(Stored dataset items)
begin

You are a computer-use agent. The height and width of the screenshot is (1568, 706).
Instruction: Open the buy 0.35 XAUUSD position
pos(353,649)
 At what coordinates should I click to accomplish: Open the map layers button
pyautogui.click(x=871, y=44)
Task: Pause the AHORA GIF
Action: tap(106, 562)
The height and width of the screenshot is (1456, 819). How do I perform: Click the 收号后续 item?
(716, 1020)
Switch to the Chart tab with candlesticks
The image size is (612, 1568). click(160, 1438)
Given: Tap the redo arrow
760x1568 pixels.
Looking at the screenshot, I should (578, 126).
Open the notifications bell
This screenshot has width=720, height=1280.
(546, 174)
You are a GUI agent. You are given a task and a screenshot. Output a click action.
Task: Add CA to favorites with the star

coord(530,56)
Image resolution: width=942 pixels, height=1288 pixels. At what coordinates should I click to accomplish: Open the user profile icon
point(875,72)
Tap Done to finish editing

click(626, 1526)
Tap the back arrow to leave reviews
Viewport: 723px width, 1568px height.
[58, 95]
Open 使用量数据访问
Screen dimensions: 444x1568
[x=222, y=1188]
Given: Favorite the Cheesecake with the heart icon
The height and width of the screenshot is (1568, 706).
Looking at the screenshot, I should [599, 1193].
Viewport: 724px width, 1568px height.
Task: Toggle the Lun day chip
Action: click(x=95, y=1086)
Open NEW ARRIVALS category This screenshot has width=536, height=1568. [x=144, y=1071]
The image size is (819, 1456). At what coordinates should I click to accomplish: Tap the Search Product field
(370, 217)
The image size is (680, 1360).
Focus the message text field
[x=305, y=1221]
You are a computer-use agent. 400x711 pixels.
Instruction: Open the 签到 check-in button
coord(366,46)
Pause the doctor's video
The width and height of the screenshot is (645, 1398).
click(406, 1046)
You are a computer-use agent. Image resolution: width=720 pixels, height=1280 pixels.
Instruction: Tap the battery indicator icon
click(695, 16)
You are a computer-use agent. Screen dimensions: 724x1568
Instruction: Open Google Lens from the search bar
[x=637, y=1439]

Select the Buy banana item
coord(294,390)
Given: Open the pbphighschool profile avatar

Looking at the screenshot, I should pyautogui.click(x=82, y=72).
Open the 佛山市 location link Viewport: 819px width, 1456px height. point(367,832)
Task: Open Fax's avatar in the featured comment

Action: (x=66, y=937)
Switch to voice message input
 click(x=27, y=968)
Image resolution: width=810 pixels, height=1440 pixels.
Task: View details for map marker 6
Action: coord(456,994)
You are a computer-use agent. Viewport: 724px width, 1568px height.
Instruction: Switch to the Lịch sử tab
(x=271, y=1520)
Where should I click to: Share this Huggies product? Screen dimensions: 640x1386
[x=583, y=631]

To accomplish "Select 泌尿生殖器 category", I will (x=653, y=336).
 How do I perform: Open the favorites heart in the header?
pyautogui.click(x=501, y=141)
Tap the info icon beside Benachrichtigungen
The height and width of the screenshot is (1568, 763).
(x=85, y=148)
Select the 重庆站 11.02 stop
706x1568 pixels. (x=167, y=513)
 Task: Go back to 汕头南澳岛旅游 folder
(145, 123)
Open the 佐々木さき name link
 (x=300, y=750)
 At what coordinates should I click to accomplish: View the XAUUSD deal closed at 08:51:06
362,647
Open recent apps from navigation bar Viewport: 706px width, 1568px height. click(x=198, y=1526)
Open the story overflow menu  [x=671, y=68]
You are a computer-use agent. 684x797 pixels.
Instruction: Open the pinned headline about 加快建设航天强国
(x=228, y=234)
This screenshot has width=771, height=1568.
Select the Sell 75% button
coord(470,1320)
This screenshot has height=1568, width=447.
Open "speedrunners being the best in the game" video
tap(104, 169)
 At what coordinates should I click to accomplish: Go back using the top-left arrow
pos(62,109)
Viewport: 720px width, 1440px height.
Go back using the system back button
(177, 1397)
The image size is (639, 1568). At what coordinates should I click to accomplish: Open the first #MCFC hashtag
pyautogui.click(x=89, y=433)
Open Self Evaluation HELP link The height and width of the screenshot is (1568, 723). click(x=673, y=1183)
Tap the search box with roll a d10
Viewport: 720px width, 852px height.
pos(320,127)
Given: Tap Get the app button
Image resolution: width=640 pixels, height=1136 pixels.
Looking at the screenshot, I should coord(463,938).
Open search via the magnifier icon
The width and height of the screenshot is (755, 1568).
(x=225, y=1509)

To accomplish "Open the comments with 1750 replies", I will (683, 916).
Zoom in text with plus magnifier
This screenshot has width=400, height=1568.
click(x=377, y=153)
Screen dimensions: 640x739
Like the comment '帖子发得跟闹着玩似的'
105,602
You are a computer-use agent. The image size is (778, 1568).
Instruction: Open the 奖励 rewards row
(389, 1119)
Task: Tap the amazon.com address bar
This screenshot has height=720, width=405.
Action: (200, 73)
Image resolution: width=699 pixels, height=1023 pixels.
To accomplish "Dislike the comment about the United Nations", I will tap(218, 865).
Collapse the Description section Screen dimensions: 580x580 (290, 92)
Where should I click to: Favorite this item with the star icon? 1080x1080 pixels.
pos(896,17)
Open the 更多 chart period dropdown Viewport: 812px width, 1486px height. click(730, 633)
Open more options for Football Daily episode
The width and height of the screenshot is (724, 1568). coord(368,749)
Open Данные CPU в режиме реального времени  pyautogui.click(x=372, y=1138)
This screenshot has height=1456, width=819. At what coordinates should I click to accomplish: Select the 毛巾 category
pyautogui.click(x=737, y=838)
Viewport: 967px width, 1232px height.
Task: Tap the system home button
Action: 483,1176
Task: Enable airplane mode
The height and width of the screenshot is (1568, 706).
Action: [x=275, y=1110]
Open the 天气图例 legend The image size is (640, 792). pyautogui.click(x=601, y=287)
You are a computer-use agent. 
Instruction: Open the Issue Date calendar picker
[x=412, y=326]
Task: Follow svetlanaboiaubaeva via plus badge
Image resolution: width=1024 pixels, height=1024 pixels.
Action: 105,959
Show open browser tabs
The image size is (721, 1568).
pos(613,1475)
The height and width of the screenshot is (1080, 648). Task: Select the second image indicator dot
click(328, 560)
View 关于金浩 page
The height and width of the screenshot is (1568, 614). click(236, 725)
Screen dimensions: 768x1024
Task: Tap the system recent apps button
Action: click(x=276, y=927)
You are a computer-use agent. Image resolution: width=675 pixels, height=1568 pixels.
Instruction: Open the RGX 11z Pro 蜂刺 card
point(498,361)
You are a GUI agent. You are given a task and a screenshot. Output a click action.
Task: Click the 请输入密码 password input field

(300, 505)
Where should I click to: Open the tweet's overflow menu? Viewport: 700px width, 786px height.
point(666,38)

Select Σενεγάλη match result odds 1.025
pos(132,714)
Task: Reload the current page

end

> _Set task_: Copy every one of the records above verbatim, line for line.

> _Exercise output_:
You are a computer-use agent. The height and width of the screenshot is (1568, 706).
Instruction: Open the buy 0.35 XAUUSD position
pos(353,649)
 At what coordinates should I click to accomplish: Open the map layers button
pyautogui.click(x=871, y=44)
Task: Pause the AHORA GIF
Action: tap(106, 562)
The height and width of the screenshot is (1456, 819). How do I perform: Click the 收号后续 item?
(716, 1020)
Switch to the Chart tab with candlesticks
The image size is (612, 1568). click(160, 1438)
Given: Tap the redo arrow
760x1568 pixels.
Looking at the screenshot, I should (578, 126).
Open the notifications bell
This screenshot has width=720, height=1280.
(546, 174)
You are a GUI agent. You are given a task and a screenshot. Output a click action.
Task: Add CA to favorites with the star

coord(530,56)
Image resolution: width=942 pixels, height=1288 pixels. At what coordinates should I click to accomplish: Open the user profile icon
point(875,72)
Tap Done to finish editing

click(626, 1526)
Tap the back arrow to leave reviews
Viewport: 723px width, 1568px height.
[58, 95]
Open 使用量数据访问
Screen dimensions: 444x1568
[x=222, y=1188]
Given: Favorite the Cheesecake with the heart icon
The height and width of the screenshot is (1568, 706).
Looking at the screenshot, I should [599, 1193].
Viewport: 724px width, 1568px height.
Task: Toggle the Lun day chip
Action: click(x=95, y=1086)
Open NEW ARRIVALS category This screenshot has width=536, height=1568. [x=144, y=1071]
The image size is (819, 1456). At what coordinates should I click to accomplish: Tap the Search Product field
(370, 217)
The image size is (680, 1360).
Focus the message text field
[x=305, y=1221]
You are a computer-use agent. 400x711 pixels.
Instruction: Open the 签到 check-in button
coord(366,46)
Pause the doctor's video
The width and height of the screenshot is (645, 1398).
click(406, 1046)
You are a computer-use agent. Image resolution: width=720 pixels, height=1280 pixels.
Instruction: Tap the battery indicator icon
click(695, 16)
You are a computer-use agent. Screen dimensions: 724x1568
Instruction: Open Google Lens from the search bar
[x=637, y=1439]

Select the Buy banana item
coord(294,390)
Given: Open the pbphighschool profile avatar

Looking at the screenshot, I should pyautogui.click(x=82, y=72).
Open the 佛山市 location link Viewport: 819px width, 1456px height. point(367,832)
Task: Open Fax's avatar in the featured comment

Action: (x=66, y=937)
Switch to voice message input
 click(x=27, y=968)
Image resolution: width=810 pixels, height=1440 pixels.
Task: View details for map marker 6
Action: coord(456,994)
You are a computer-use agent. Viewport: 724px width, 1568px height.
Instruction: Switch to the Lịch sử tab
(x=271, y=1520)
Where should I click to: Share this Huggies product? Screen dimensions: 640x1386
[x=583, y=631]

To accomplish "Select 泌尿生殖器 category", I will (x=653, y=336).
 How do I perform: Open the favorites heart in the header?
pyautogui.click(x=501, y=141)
Tap the info icon beside Benachrichtigungen
The height and width of the screenshot is (1568, 763).
(x=85, y=148)
Select the 重庆站 11.02 stop
706x1568 pixels. (x=167, y=513)
 Task: Go back to 汕头南澳岛旅游 folder
(145, 123)
Open the 佐々木さき name link
 (x=300, y=750)
 At what coordinates should I click to accomplish: View the XAUUSD deal closed at 08:51:06
362,647
Open recent apps from navigation bar Viewport: 706px width, 1568px height. click(x=198, y=1526)
Open the story overflow menu  [x=671, y=68]
You are a computer-use agent. 684x797 pixels.
Instruction: Open the pinned headline about 加快建设航天强国
(x=228, y=234)
This screenshot has width=771, height=1568.
Select the Sell 75% button
coord(470,1320)
This screenshot has height=1568, width=447.
Open "speedrunners being the best in the game" video
tap(104, 169)
 At what coordinates should I click to accomplish: Go back using the top-left arrow
pos(62,109)
Viewport: 720px width, 1440px height.
Go back using the system back button
(177, 1397)
The image size is (639, 1568). At what coordinates should I click to accomplish: Open the first #MCFC hashtag
pyautogui.click(x=89, y=433)
Open Self Evaluation HELP link The height and width of the screenshot is (1568, 723). click(x=673, y=1183)
Tap the search box with roll a d10
Viewport: 720px width, 852px height.
pos(320,127)
Given: Tap Get the app button
Image resolution: width=640 pixels, height=1136 pixels.
Looking at the screenshot, I should coord(463,938).
Open search via the magnifier icon
The width and height of the screenshot is (755, 1568).
(x=225, y=1509)

To accomplish "Open the comments with 1750 replies", I will (683, 916).
Zoom in text with plus magnifier
This screenshot has width=400, height=1568.
click(x=377, y=153)
Screen dimensions: 640x739
Like the comment '帖子发得跟闹着玩似的'
105,602
You are a computer-use agent. The image size is (778, 1568).
Instruction: Open the 奖励 rewards row
(389, 1119)
Task: Tap the amazon.com address bar
This screenshot has height=720, width=405.
Action: (200, 73)
Image resolution: width=699 pixels, height=1023 pixels.
To accomplish "Dislike the comment about the United Nations", I will tap(218, 865).
Collapse the Description section Screen dimensions: 580x580 (290, 92)
Where should I click to: Favorite this item with the star icon? 1080x1080 pixels.
pos(896,17)
Open the 更多 chart period dropdown Viewport: 812px width, 1486px height. click(730, 633)
Open more options for Football Daily episode
The width and height of the screenshot is (724, 1568). coord(368,749)
Open Данные CPU в режиме реального времени  pyautogui.click(x=372, y=1138)
This screenshot has height=1456, width=819. At what coordinates should I click to accomplish: Select the 毛巾 category
pyautogui.click(x=737, y=838)
Viewport: 967px width, 1232px height.
Task: Tap the system home button
Action: 483,1176
Task: Enable airplane mode
The height and width of the screenshot is (1568, 706).
Action: [x=275, y=1110]
Open the 天气图例 legend The image size is (640, 792). pyautogui.click(x=601, y=287)
You are a computer-use agent. 
Instruction: Open the Issue Date calendar picker
[x=412, y=326]
Task: Follow svetlanaboiaubaeva via plus badge
Image resolution: width=1024 pixels, height=1024 pixels.
Action: 105,959
Show open browser tabs
The image size is (721, 1568).
pos(613,1475)
The height and width of the screenshot is (1080, 648). Task: Select the second image indicator dot
click(328, 560)
View 关于金浩 page
The height and width of the screenshot is (1568, 614). click(236, 725)
Screen dimensions: 768x1024
Task: Tap the system recent apps button
Action: click(x=276, y=927)
You are a computer-use agent. Image resolution: width=675 pixels, height=1568 pixels.
Instruction: Open the RGX 11z Pro 蜂刺 card
point(498,361)
You are a GUI agent. You are given a task and a screenshot. Output a click action.
Task: Click the 请输入密码 password input field

(300, 505)
Where should I click to: Open the tweet's overflow menu? Viewport: 700px width, 786px height.
point(666,38)

Select Σενεγάλη match result odds 1.025
pos(132,714)
Task: Reload the current page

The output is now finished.